Design and construction
- Architects: Mowbray & Uffinger (original building) Walker & Gillette (annex)

New York City Landmark
- Designated: January 24, 2017
- Reference no.: 2586
- Designated entity: Exterior

= 181 Montague Street =

Commercial building in Brooklyn, New York

181 Montague Street, also known as the People's Trust Company Building, is a commercial building in the Brooklyn Heights neighborhood of Brooklyn in New York City, New York. The original two-story building on Montague Street was designed by architectural firm Mowbray & Uffinger, while Walker & Gillette designed a six-story annex at the rear, on Pierrepont Street. The structure was built as part of "Bank Row", a series of bank buildings on Montague Street within Brooklyn Heights.

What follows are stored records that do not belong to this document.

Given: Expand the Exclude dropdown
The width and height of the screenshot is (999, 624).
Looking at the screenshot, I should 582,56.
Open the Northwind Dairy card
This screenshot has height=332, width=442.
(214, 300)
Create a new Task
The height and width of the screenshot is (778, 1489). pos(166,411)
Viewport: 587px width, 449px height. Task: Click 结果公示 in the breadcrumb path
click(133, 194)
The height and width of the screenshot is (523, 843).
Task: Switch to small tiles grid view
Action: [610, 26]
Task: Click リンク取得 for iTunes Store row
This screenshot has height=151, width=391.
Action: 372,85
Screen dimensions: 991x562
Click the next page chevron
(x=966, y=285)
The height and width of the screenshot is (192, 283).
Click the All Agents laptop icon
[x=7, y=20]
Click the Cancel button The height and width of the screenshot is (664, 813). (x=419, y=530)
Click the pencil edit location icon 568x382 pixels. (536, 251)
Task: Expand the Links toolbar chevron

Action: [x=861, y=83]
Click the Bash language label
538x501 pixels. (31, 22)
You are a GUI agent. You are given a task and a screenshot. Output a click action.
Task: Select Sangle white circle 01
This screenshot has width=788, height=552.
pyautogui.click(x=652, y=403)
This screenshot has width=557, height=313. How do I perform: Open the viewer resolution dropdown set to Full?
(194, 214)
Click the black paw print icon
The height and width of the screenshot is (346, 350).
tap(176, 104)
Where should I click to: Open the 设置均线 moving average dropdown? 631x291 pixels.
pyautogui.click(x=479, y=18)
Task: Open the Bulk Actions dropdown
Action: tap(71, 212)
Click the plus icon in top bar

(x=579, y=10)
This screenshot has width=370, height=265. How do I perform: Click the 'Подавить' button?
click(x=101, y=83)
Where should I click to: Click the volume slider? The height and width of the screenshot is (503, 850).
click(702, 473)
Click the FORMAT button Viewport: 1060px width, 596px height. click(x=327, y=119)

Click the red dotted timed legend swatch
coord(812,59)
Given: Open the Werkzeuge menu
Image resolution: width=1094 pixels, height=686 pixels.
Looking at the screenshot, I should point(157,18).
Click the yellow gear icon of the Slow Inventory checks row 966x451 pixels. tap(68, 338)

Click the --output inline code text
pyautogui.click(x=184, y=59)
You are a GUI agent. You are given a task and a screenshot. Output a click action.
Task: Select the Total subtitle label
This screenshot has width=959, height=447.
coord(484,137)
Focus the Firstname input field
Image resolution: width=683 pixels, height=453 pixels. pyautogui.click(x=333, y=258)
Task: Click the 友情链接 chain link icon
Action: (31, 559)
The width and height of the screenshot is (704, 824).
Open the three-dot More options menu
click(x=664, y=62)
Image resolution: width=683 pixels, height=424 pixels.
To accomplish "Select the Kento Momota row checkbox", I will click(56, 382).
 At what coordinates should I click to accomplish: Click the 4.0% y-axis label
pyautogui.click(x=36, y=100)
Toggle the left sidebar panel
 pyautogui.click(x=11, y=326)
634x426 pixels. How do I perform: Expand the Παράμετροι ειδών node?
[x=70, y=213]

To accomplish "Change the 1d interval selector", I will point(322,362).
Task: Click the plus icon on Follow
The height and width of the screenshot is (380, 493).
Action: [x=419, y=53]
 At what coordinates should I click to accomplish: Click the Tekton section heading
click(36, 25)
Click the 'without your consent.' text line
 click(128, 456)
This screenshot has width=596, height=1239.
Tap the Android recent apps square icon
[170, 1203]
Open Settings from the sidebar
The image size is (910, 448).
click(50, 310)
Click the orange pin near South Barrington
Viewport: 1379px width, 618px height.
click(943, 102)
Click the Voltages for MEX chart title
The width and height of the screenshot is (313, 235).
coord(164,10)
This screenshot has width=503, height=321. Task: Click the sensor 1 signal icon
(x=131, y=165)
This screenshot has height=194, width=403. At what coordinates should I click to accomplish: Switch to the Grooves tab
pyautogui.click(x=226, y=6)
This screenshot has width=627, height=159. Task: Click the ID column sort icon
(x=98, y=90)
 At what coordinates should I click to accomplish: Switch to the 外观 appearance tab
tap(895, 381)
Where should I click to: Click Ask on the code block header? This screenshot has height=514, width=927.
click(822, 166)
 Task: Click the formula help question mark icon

The original building's facade is made of white marble quarried from Dover, New York, as well as polished pink granite quarried from Milford, Massachusetts. The primary element of the Montague Street facade is a tetrastyle portico with four fluted columns supporting a triangular pediment with carved cartouches. Walker and Gillette designed the Pierrepont Street annex with a granite entryway surrounded by bands. Originally, the offices were spread across two levels.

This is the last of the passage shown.